[Stored records]
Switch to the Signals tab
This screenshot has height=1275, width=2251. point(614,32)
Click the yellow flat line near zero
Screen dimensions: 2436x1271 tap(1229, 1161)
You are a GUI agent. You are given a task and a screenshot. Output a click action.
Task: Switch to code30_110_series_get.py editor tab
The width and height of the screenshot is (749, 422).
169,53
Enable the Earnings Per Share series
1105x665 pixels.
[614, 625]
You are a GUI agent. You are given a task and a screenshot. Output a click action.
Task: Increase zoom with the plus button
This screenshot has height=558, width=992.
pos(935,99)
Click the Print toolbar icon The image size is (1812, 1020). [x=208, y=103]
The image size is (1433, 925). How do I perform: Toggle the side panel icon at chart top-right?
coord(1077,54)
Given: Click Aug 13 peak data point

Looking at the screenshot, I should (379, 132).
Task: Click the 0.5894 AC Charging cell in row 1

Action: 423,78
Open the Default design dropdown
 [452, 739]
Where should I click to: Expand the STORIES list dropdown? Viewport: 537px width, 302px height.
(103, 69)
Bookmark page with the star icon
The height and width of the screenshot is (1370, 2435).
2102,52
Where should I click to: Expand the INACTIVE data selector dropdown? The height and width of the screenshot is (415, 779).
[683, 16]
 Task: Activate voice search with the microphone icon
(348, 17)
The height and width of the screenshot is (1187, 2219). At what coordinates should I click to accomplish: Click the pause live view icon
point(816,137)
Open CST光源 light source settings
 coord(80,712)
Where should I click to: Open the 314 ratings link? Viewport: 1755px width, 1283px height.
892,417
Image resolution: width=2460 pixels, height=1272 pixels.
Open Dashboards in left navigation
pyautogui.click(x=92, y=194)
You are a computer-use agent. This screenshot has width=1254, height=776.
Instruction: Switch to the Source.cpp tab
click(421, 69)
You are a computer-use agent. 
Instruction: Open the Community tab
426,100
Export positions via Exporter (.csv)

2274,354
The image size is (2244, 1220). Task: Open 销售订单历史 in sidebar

## WHAT TO WORK ON
Once more, write out all the data exactly.

## ANSWER SPACE
Switch to the Signals tab
This screenshot has height=1275, width=2251. point(614,32)
Click the yellow flat line near zero
Screen dimensions: 2436x1271 tap(1229, 1161)
You are a GUI agent. You are given a task and a screenshot. Output a click action.
Task: Switch to code30_110_series_get.py editor tab
The width and height of the screenshot is (749, 422).
169,53
Enable the Earnings Per Share series
1105x665 pixels.
[614, 625]
You are a GUI agent. You are given a task and a screenshot. Output a click action.
Task: Increase zoom with the plus button
This screenshot has height=558, width=992.
pos(935,99)
Click the Print toolbar icon The image size is (1812, 1020). [x=208, y=103]
The image size is (1433, 925). How do I perform: Toggle the side panel icon at chart top-right?
coord(1077,54)
Given: Click Aug 13 peak data point

Looking at the screenshot, I should (379, 132).
Task: Click the 0.5894 AC Charging cell in row 1

Action: 423,78
Open the Default design dropdown
 [452, 739]
Where should I click to: Expand the STORIES list dropdown? Viewport: 537px width, 302px height.
(103, 69)
Bookmark page with the star icon
The height and width of the screenshot is (1370, 2435).
2102,52
Where should I click to: Expand the INACTIVE data selector dropdown? The height and width of the screenshot is (415, 779).
[683, 16]
 Task: Activate voice search with the microphone icon
(348, 17)
The height and width of the screenshot is (1187, 2219). At what coordinates should I click to accomplish: Click the pause live view icon
point(816,137)
Open CST光源 light source settings
 coord(80,712)
Where should I click to: Open the 314 ratings link? Viewport: 1755px width, 1283px height.
892,417
Image resolution: width=2460 pixels, height=1272 pixels.
Open Dashboards in left navigation
pyautogui.click(x=92, y=194)
You are a computer-use agent. This screenshot has width=1254, height=776.
Instruction: Switch to the Source.cpp tab
click(421, 69)
You are a computer-use agent. 
Instruction: Open the Community tab
426,100
Export positions via Exporter (.csv)

2274,354
The image size is (2244, 1220). Task: Open 销售订单历史 in sidebar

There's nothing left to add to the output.